The law, which covers England and Wales, will punish offenders with up to seven years in jail or a fine. It brings protections for gay people in line with laws against racial and religious hatred.

Stonewall claimed that a new offence was necessary after it discovered a range of “extreme” websites with anti-gay material. Homophobic song lyrics could also be covered by the law.

Stonewall chief executive Ben Summerskill said: “The newly-extended criminal offence of incitement to hatred will go some way towards addressing the hatred and violence directed towards lesbians, gay men and bisexuals in Britain at a time when homophobic attacks are on the increase.

“It sends a strong signal that such behaviour is unacceptable in a civilised society. Just like race, a person’s sexual orientation is an intrinsic characteristic for which no citizen should ever feel under threat of verbal or physical violence.”

It is unlikely the new law will be used frequently.

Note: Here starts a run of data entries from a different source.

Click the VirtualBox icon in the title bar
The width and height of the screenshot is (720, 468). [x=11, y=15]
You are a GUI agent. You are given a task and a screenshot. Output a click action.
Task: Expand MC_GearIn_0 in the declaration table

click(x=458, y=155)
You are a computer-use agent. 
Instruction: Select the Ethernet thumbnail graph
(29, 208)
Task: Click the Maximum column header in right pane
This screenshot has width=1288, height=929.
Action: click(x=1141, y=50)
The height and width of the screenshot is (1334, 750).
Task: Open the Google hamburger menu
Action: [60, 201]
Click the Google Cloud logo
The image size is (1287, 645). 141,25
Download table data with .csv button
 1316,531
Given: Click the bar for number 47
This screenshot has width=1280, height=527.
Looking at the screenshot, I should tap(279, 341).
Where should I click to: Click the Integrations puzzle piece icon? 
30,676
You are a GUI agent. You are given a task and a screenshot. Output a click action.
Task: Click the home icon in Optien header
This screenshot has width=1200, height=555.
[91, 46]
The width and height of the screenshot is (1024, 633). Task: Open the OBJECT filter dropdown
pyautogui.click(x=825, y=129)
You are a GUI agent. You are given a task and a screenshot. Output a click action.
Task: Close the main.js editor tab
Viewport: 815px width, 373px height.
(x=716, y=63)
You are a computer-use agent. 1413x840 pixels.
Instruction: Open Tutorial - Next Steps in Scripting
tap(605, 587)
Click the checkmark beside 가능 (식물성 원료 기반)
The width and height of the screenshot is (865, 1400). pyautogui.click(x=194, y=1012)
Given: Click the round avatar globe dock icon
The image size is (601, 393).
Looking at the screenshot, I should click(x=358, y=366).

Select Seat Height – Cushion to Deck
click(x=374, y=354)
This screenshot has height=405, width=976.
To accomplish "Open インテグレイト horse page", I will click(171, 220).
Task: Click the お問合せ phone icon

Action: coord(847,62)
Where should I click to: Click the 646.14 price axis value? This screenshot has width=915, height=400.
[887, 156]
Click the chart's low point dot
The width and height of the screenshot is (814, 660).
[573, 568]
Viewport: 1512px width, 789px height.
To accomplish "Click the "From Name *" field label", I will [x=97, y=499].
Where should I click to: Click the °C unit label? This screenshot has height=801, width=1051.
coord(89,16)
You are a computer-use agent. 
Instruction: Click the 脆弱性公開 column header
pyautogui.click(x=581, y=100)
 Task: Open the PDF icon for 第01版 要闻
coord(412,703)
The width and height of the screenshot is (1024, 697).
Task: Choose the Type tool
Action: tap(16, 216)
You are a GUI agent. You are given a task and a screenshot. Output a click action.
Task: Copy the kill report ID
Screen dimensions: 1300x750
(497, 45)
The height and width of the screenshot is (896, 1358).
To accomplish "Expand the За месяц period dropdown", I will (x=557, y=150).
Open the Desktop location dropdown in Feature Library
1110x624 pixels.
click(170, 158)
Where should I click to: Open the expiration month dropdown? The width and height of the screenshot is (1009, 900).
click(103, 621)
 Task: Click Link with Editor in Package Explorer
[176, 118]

Similar laws against inciting racial hatred have only been used around 20 times in the 30 years since they came into force.

The legislation will not make it a crime to criticise or tell jokes about homosexuality.

Both religious leaders and comedians had expressed concern that they would be criminalised under it.

While Stonewall and government supporters claimed the initial legislation would not impede freedom of speech, the House of Lords passed an amendment to protect those who criticise homosexuality or urge gays to turn straight from prosecution.

The amendment, tabled by Tory peer and former home secretary under Margaret Thatcher Lord Waddington, allows the “discussion or criticism” of sexual practices.

The issue is likely to come up for debate again if Labour wins the general election.